EXERCISE AIM: Below are some entries; write out each one of them exactly.

━━ AVAILABLE DATA

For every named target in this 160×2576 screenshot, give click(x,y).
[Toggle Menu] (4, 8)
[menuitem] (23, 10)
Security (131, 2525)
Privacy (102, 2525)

━━━━

ANSWER FOR THIS EXERCISE:
For every named target in this 160×2576 screenshot, give click(x,y).
[Toggle Menu] (4, 8)
[menuitem] (23, 10)
Security (131, 2525)
Privacy (102, 2525)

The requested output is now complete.